Task directions
Swap "screenshot" for "capture" in the lines starting at the line that has "You are a GUI" and ending after the line that has "pos(1912,85)", leaving everything else unchanged. Give back only those lines, without the pictures.

Exercise data

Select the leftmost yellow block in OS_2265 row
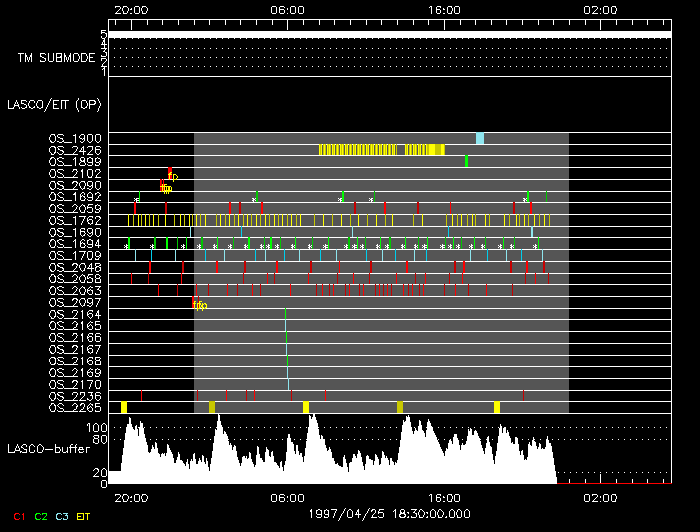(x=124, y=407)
==
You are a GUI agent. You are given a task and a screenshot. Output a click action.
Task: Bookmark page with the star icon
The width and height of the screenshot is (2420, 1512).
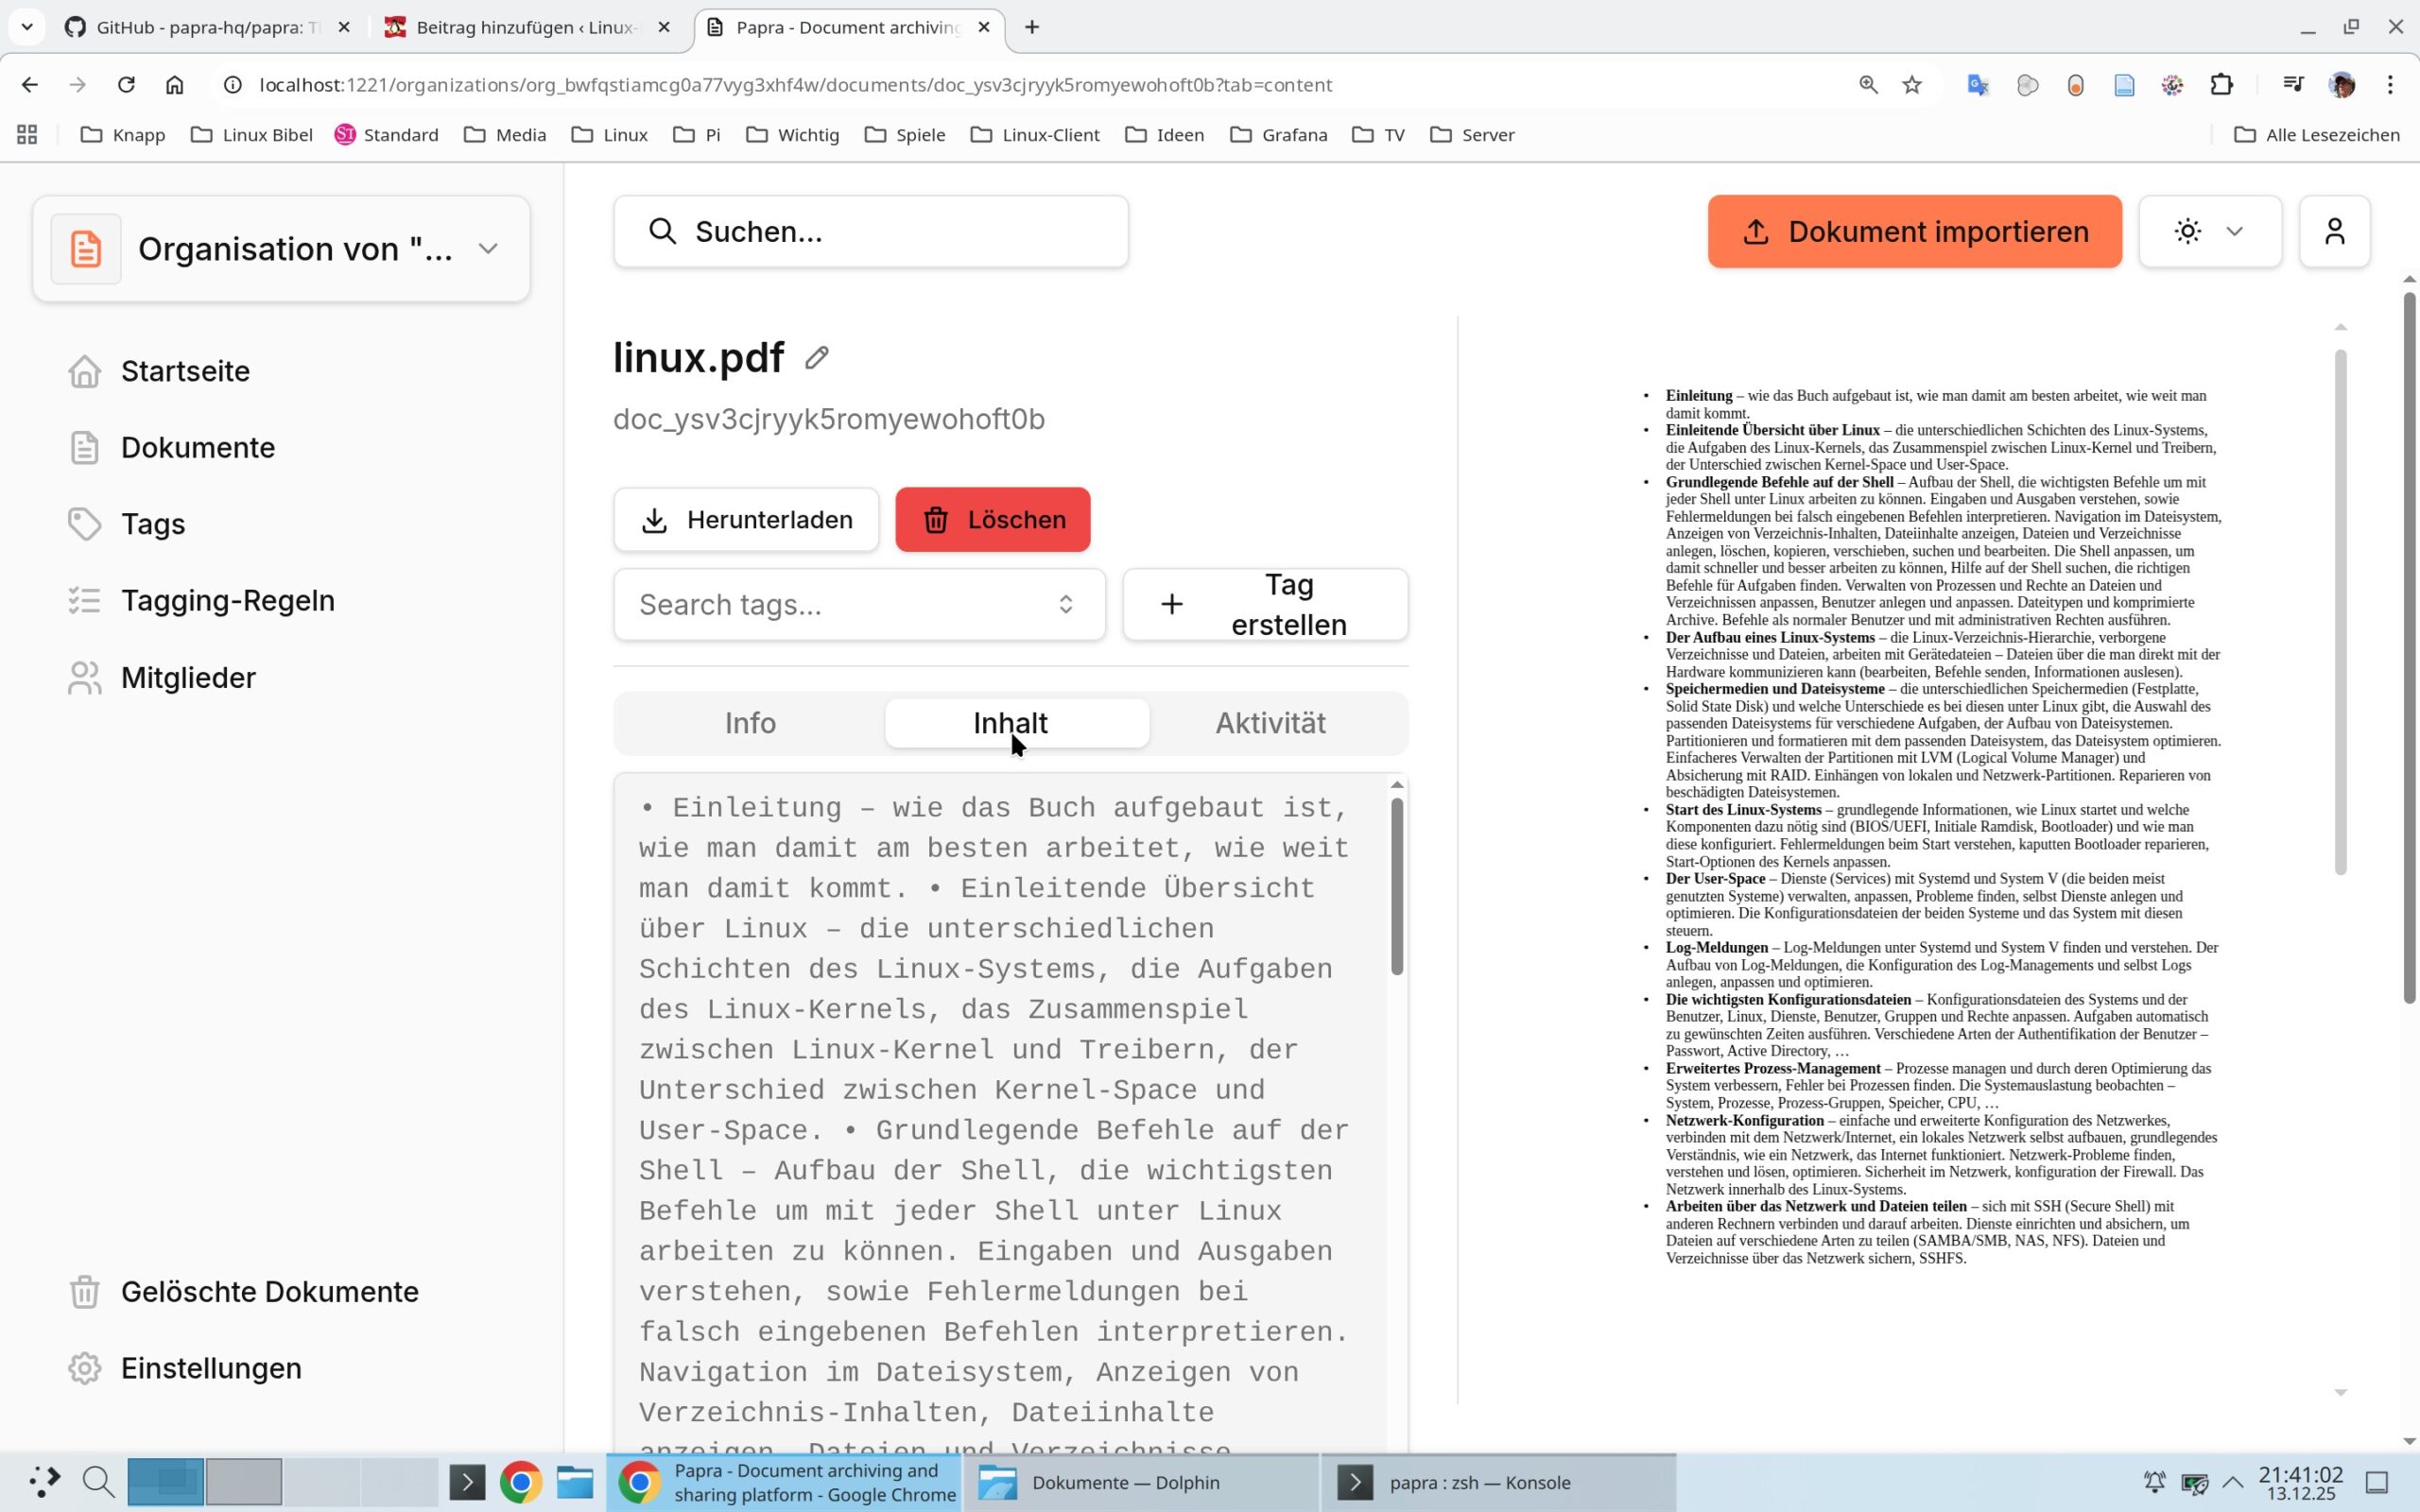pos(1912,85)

Response
You are a GUI agent. You are given a task and a capture. Output a click action.
Task: Bookmark page with the star icon
The width and height of the capture is (2420, 1512).
pos(1912,85)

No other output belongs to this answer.